* [Zitierter Text]
Und wenns später ne jar ist, wie siehts dann aus, stimmt der Pfad dann noch?


----------



## Helgon (3. Jan 2012)

André Uhres hat gesagt.:


> Hallo Helgon,
> 
> wenn das Bild nicht innerhalb der package Struktur liegt, dann musst Du wohl den absoluten Pfad angeben. Es ist dann ein externes Bild. Wenn "res" aber innerhalb "src" liegt, müsste dies funktionieren:
> [c]getClass().getResource("/res/bla.png")[/c].
> ...



Ach hab das überlesen, sry.

Ist das den ok, dass der res Ordner in den src Ordner reinkommt? Im /bin soll, soweit ich das verstanden hab, ja nix liegen (abgesehn davon das es beim Builden gelöscht wird xD).


----------



## André Uhres (3. Jan 2012)

Helgon hat gesagt.:


> Ist das den ok, dass der res Ordner in den src Ordner reinkommt?



Ich sehe da keine Problem.

Gruß,
André


----------



## André Uhres (3. Jan 2012)

Helgon hat gesagt.:


> Und wenns später ne jar ist, wie siehts dann aus, stimmt der Pfad dann noch?



Es bleibt immer ein externes Bild. Wenn man sich auf die "user.dir" basiert, muss "res" im selben Verzeichnis liegen, wie die jar Datei.

Gruß,
André


----------



## Helgon (3. Jan 2012)

Alles klar, danke


----------

* [Deine Aufgabe]
Schreibe aus dem zitierten Text alles von „André Uhres hat“ bis hinunter zu „das überlesen, sry.“ wortgetreu ab. Die Einträge stammen aus einer anderen Quelle.

* [Einträge]
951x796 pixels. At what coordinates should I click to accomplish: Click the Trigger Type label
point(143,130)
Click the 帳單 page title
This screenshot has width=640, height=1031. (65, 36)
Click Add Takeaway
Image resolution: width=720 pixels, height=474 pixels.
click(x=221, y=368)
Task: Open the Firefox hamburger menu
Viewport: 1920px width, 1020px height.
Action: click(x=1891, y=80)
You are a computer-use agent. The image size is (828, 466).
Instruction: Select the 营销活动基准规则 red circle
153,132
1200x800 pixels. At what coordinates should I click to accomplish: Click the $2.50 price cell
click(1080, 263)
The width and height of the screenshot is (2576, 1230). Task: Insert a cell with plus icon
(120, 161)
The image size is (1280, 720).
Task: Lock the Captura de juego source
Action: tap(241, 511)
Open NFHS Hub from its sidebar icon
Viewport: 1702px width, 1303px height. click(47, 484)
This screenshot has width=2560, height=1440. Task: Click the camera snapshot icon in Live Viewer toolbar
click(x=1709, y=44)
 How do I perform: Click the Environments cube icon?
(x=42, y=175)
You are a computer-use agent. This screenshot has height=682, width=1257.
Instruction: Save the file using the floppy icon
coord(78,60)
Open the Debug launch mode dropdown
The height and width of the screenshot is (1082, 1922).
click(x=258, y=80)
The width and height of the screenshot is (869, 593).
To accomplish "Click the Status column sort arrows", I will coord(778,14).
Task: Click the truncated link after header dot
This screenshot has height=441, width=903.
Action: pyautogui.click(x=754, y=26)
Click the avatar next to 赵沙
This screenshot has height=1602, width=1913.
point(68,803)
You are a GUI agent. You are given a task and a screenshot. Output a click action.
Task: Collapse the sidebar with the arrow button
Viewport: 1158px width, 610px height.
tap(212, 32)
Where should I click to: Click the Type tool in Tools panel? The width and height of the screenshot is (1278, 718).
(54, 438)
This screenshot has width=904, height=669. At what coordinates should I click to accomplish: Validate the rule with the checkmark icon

* [Schriftliche Antwort]
André Uhres hat gesagt.:


> Hallo Helgon,
> 
> wenn das Bild nicht innerhalb der package Struktur liegt, dann musst Du wohl den absoluten Pfad angeben. Es ist dann ein externes Bild. Wenn "res" aber innerhalb "src" liegt, müsste dies funktionieren:
> [c]getClass().getResource("/res/bla.png")[/c].
> ...



Ach hab das überlesen, sry.